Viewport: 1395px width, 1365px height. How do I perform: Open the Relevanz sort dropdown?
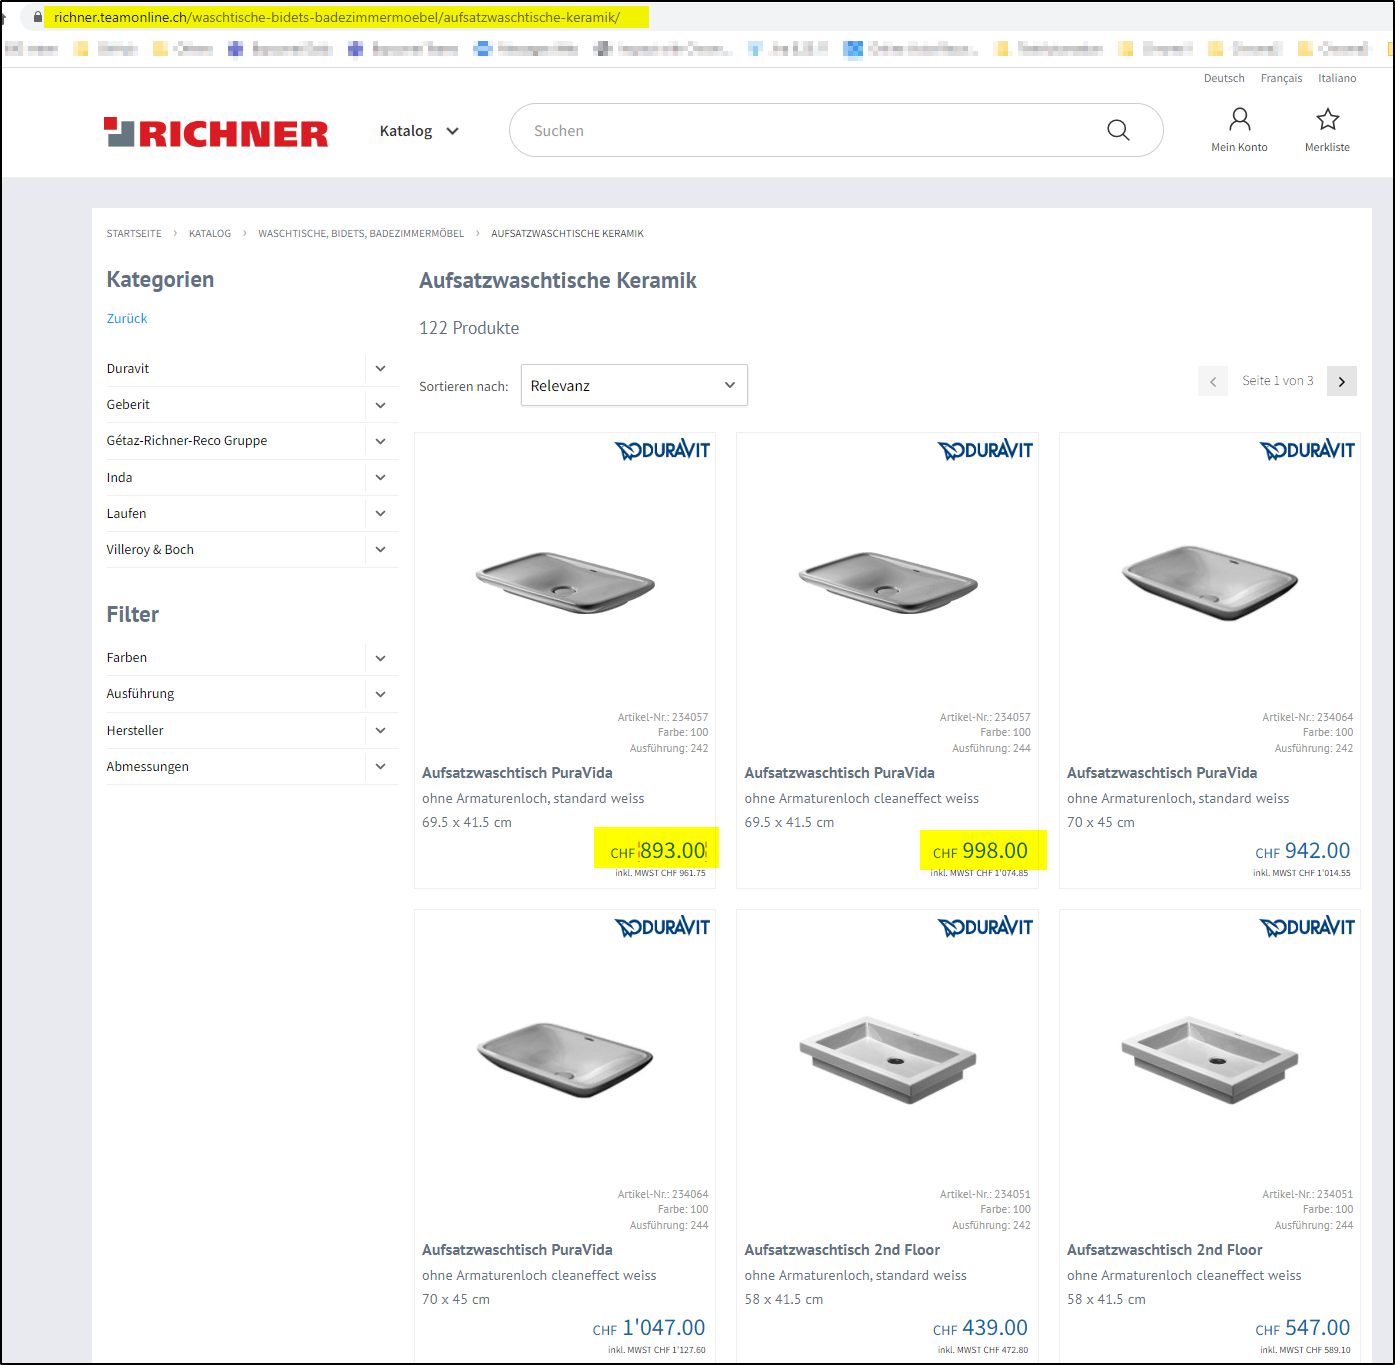pyautogui.click(x=633, y=385)
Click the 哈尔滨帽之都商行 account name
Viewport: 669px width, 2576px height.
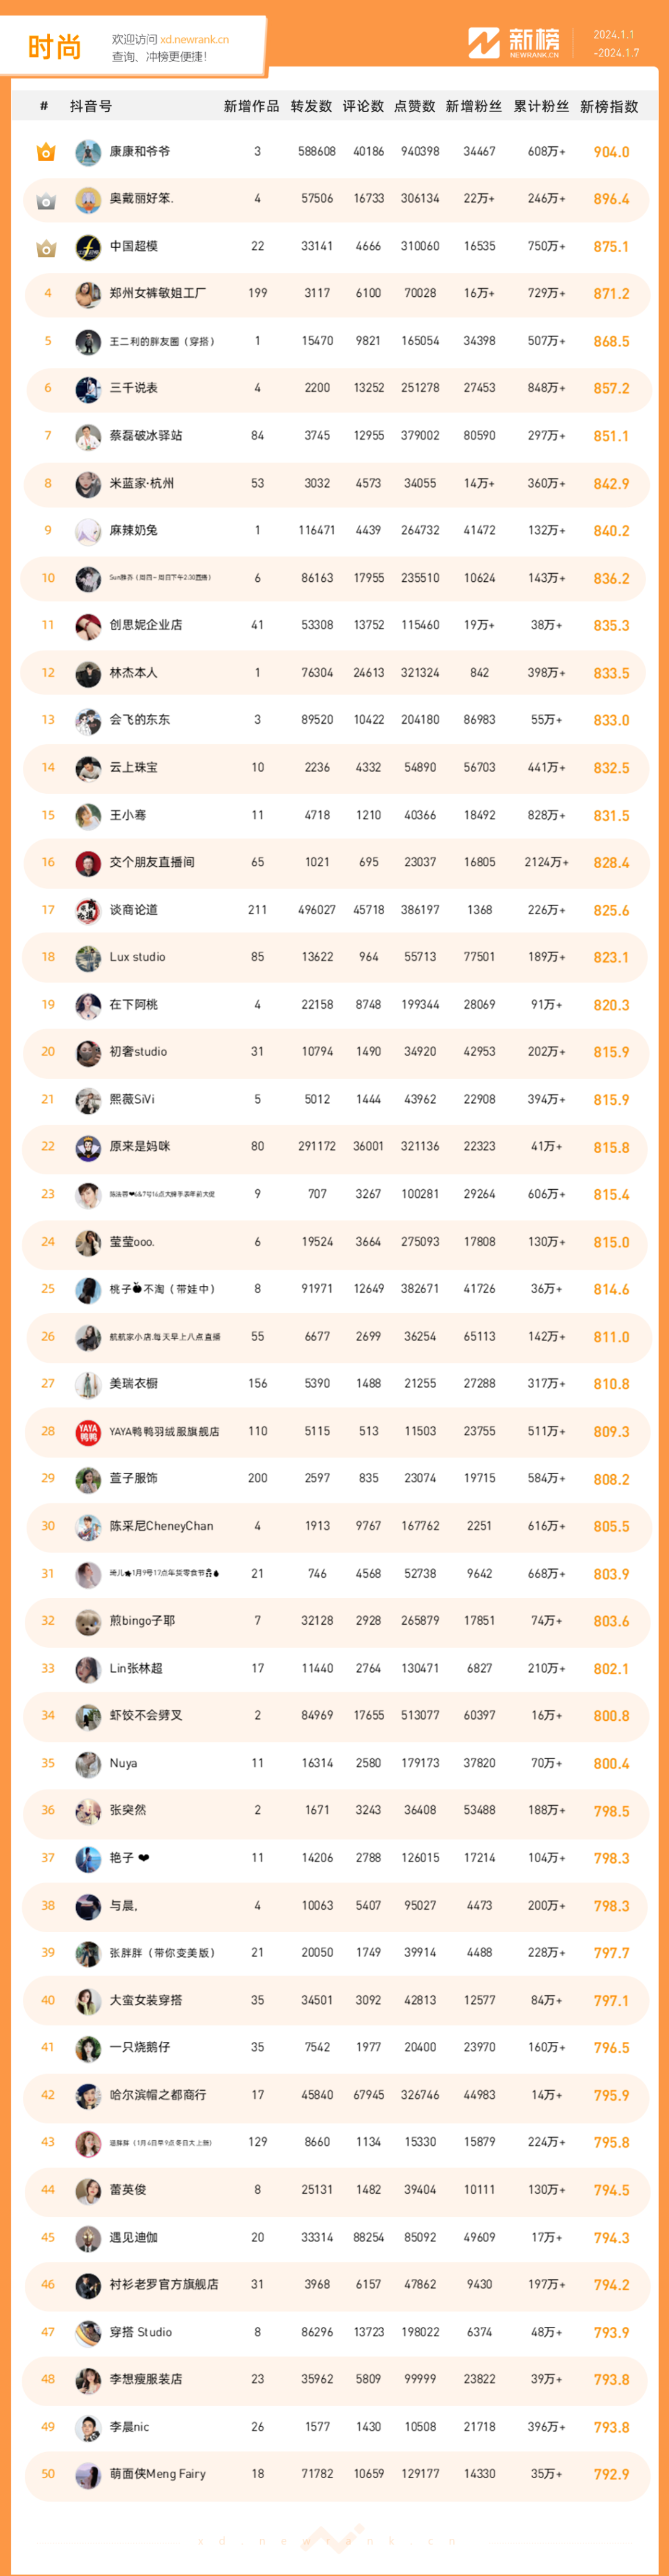[x=157, y=2095]
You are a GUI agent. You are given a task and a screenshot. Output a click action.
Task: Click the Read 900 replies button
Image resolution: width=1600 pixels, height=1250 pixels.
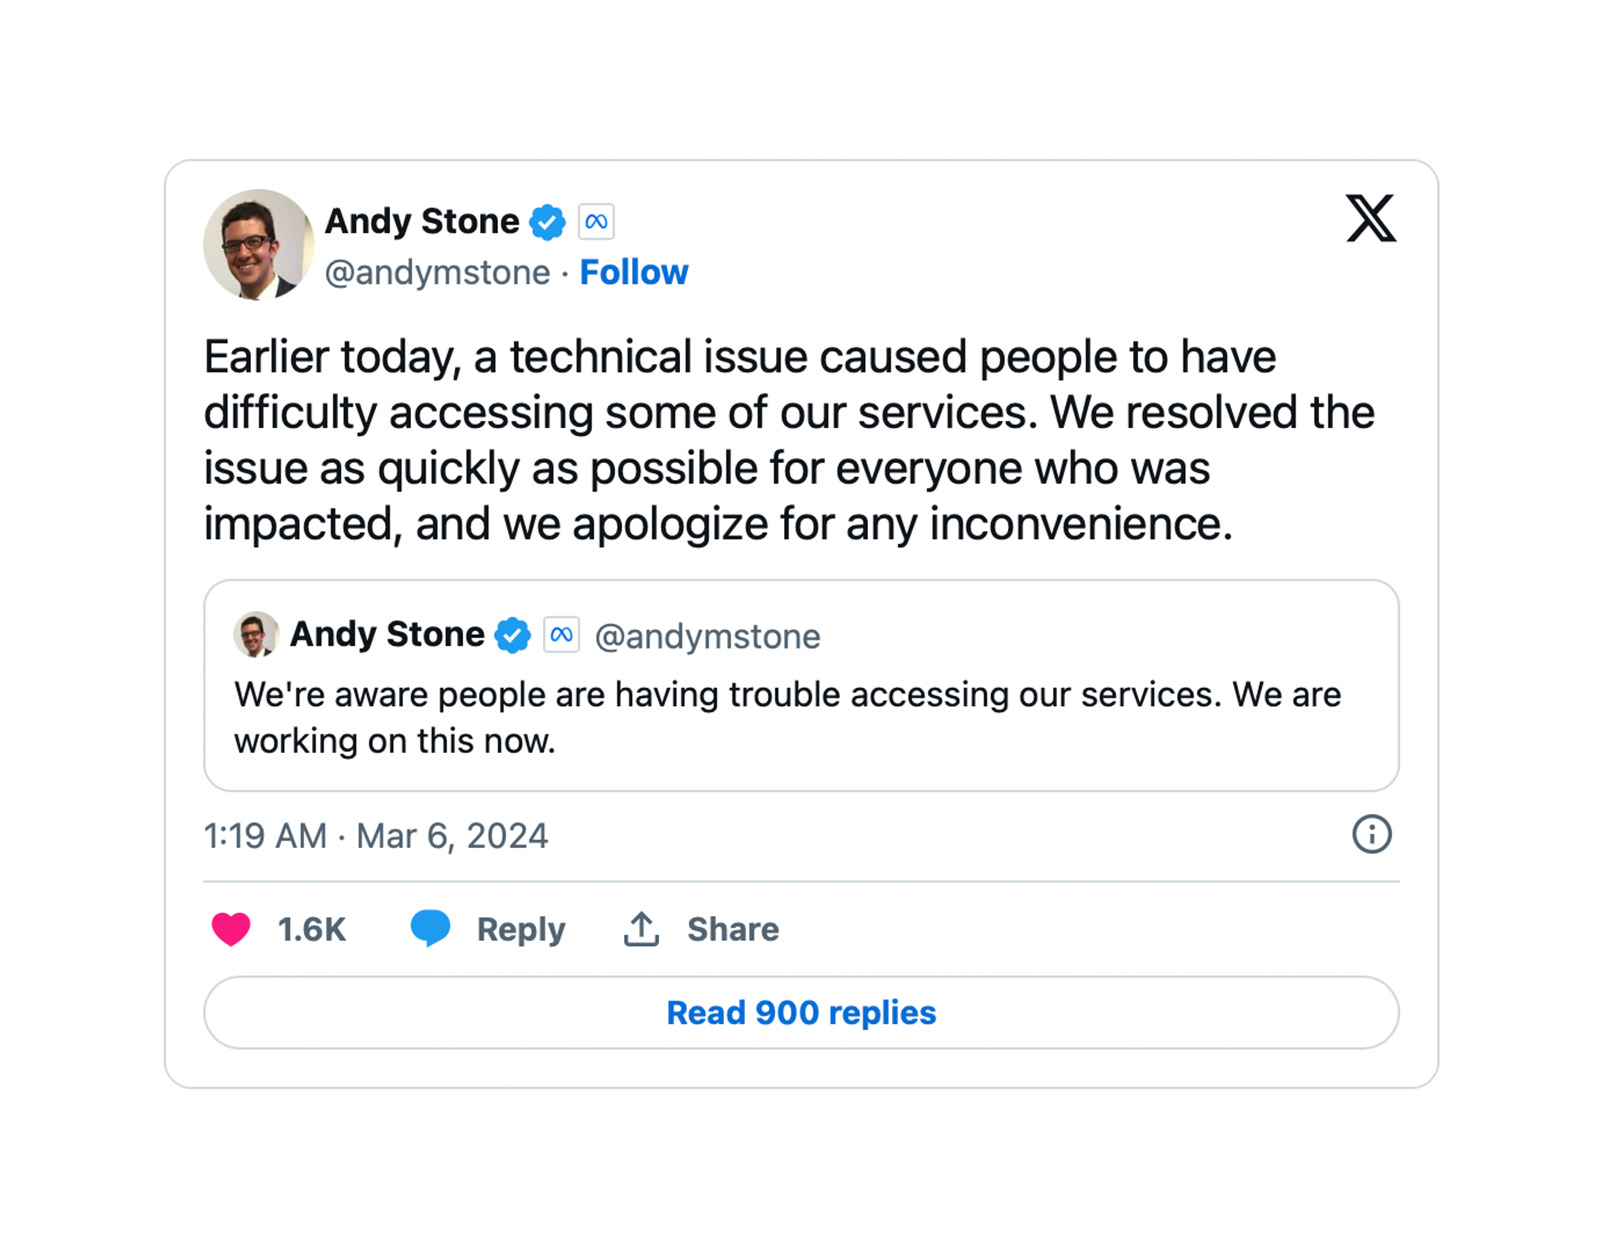coord(801,1013)
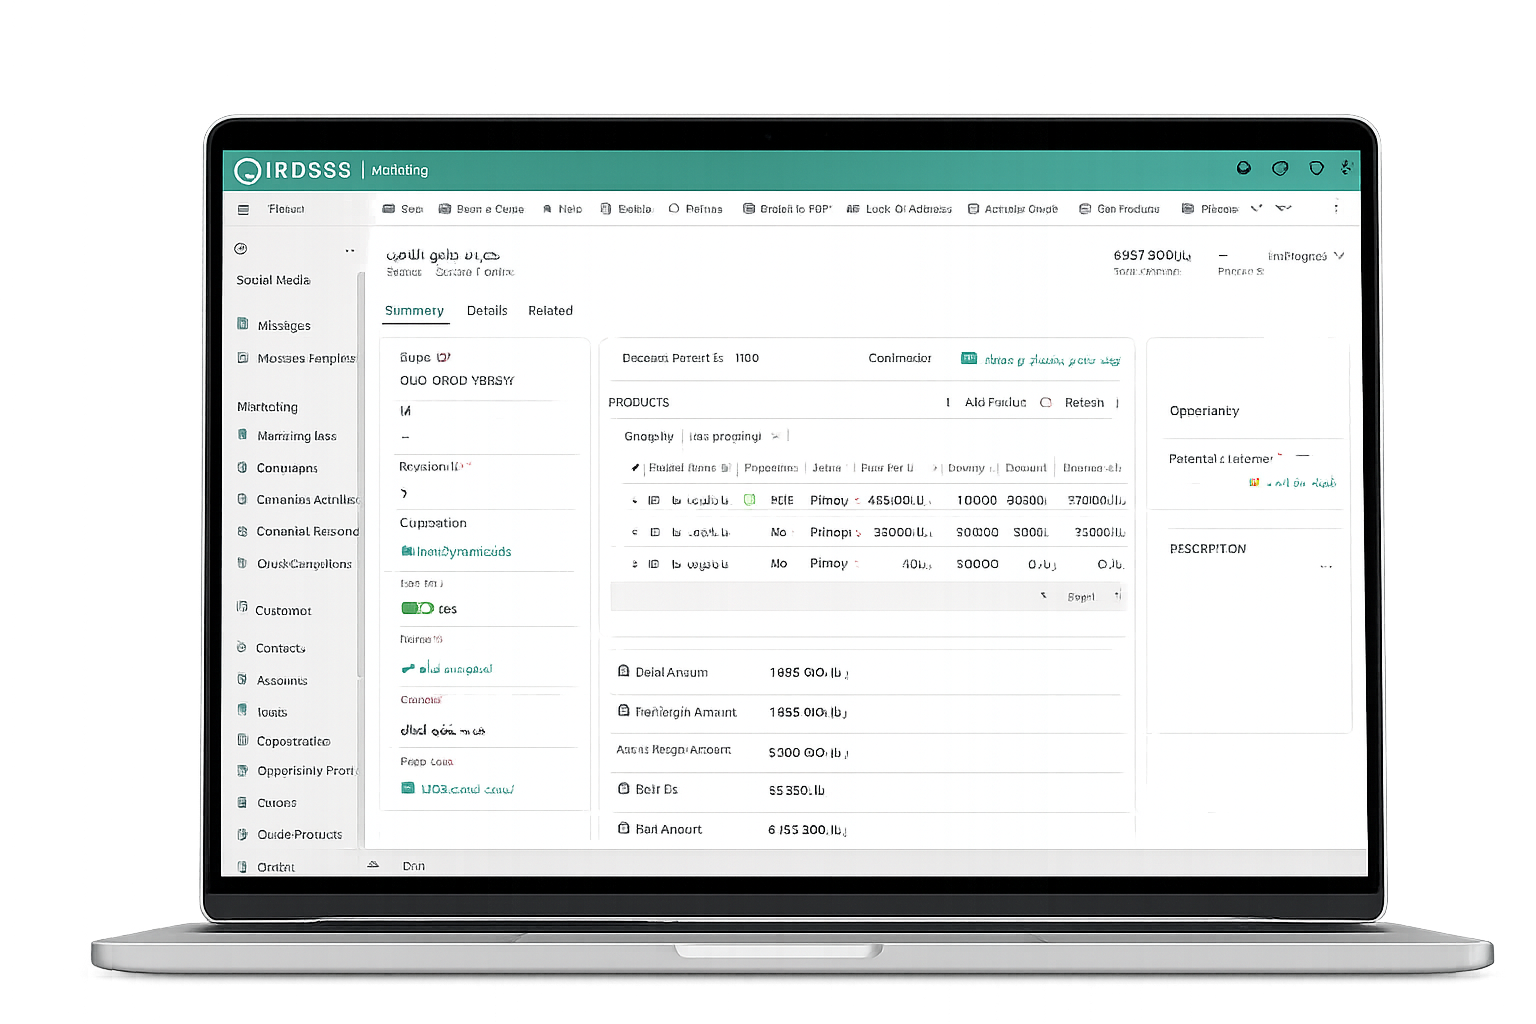The image size is (1536, 1024).
Task: Expand the toolbar overflow chevron after Pieces
Action: (x=1256, y=208)
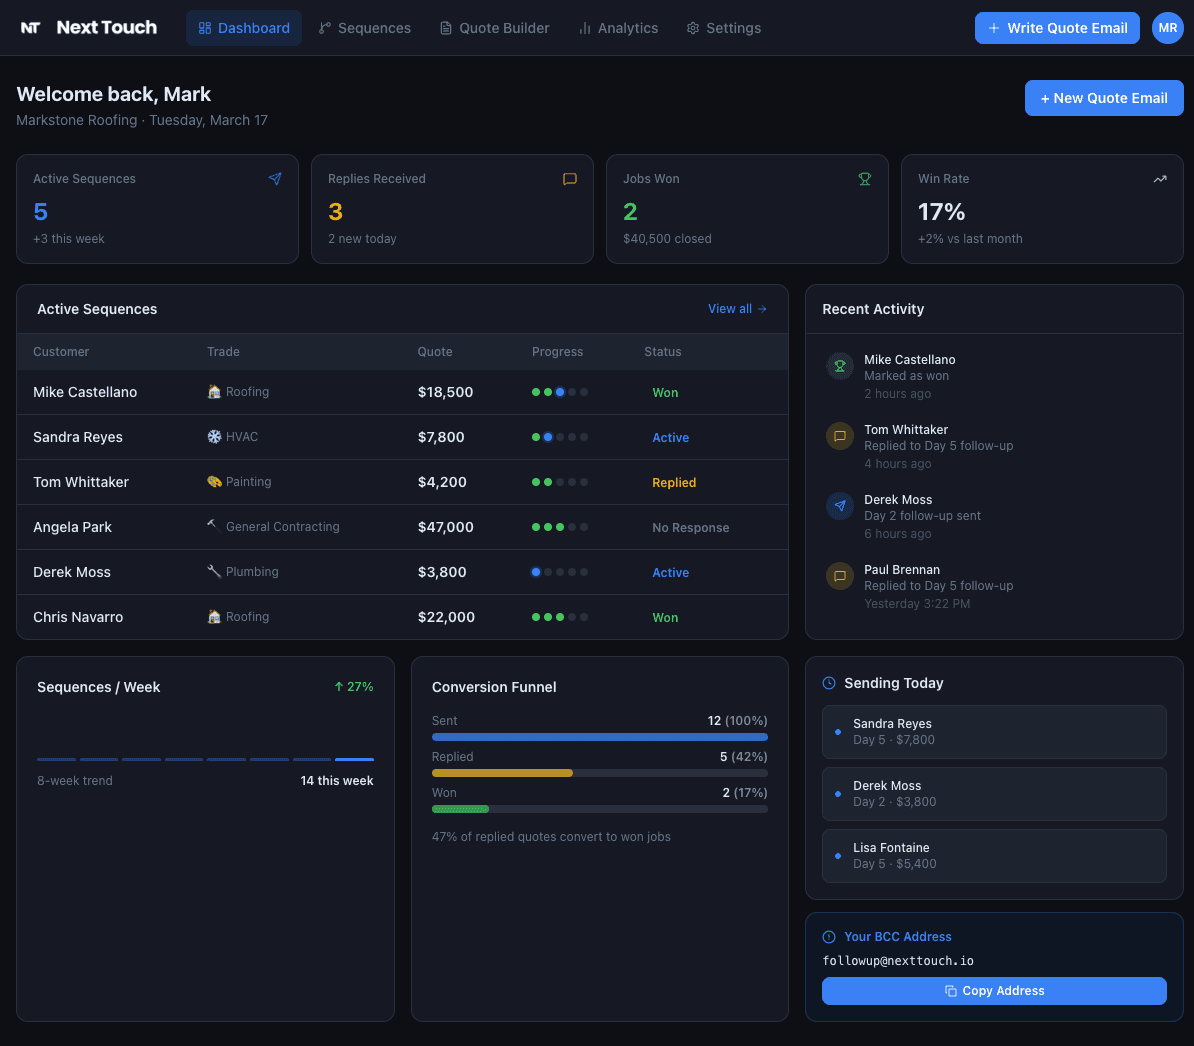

************

WRITTEN REQUEST: Reproduce the stretch of the data from the line containing "You are a GUI" through the line containing "Task: Expand the", both included, and omit the pictures from your answer.

RESPONSE TO THE EXERCISE:
You are a GUI agent. You are given a task and a screenshot. Output a click action.
Task: Click the Read 900 replies button
Image resolution: width=1600 pixels, height=1250 pixels.
coord(801,1013)
The image size is (1536, 1024).
Task: Expand the toolbar overflow chevron after Pieces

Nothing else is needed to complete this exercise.